Find every line in the entries that holds the string "This" and report it.
** MATERIAL PROVIDED follows **
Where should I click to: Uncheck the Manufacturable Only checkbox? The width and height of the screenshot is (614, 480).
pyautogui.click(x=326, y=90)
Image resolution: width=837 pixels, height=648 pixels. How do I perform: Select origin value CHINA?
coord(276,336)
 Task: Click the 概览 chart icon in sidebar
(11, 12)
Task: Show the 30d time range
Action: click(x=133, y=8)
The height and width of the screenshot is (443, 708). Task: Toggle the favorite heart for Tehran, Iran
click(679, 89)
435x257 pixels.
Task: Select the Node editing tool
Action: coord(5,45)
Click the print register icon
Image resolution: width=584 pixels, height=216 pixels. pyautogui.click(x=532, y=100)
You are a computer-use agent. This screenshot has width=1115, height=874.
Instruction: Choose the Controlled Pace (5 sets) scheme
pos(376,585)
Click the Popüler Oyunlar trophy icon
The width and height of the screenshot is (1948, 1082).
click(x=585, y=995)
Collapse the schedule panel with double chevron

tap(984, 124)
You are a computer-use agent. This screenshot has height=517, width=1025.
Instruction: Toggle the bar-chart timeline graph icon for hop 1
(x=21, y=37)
** End of MATERIAL PROVIDED **
WRITTEN RESPONSE
You are a computer-use agent. This screenshot has width=1115, height=874.
You are a computer-use agent. This screenshot has height=517, width=1025.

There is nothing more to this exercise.